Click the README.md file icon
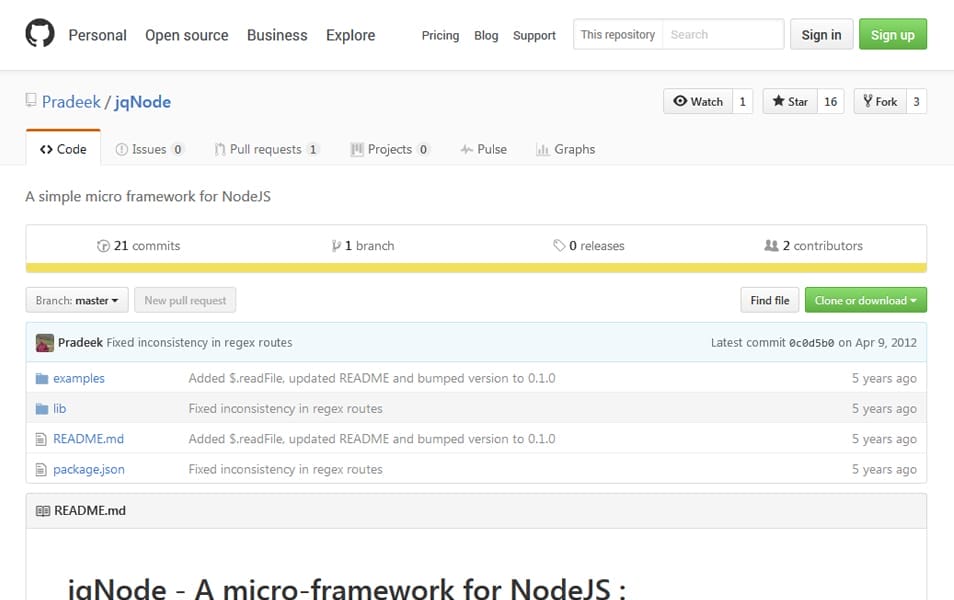Viewport: 954px width, 600px height. point(40,438)
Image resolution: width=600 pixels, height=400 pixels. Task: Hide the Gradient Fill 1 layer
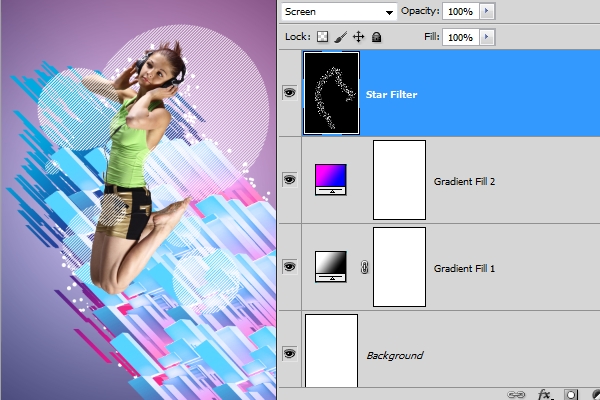click(x=290, y=267)
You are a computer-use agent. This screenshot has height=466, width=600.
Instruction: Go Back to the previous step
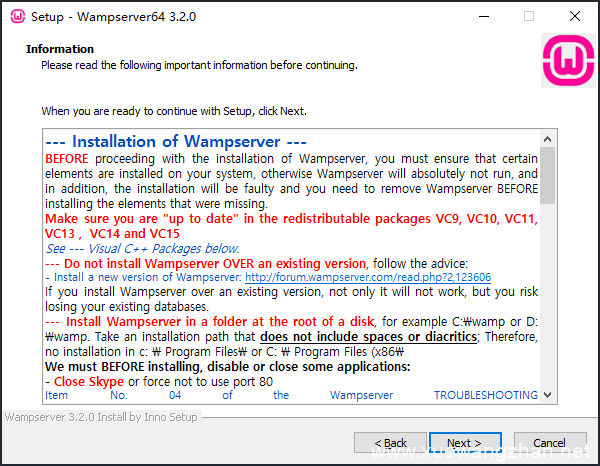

|---|

Rewrite all of the data above with "Gradient Fill 1" changed to "Color Fill 1" and nothing else altered. Leave the pictures out of your version.

> [Exercise output]:
Click the README.md file icon
Viewport: 954px width, 600px height. point(40,438)
Image resolution: width=600 pixels, height=400 pixels. Task: Hide the Color Fill 1 layer
click(x=290, y=267)
You are a computer-use agent. This screenshot has height=466, width=600.
Instruction: Go Back to the previous step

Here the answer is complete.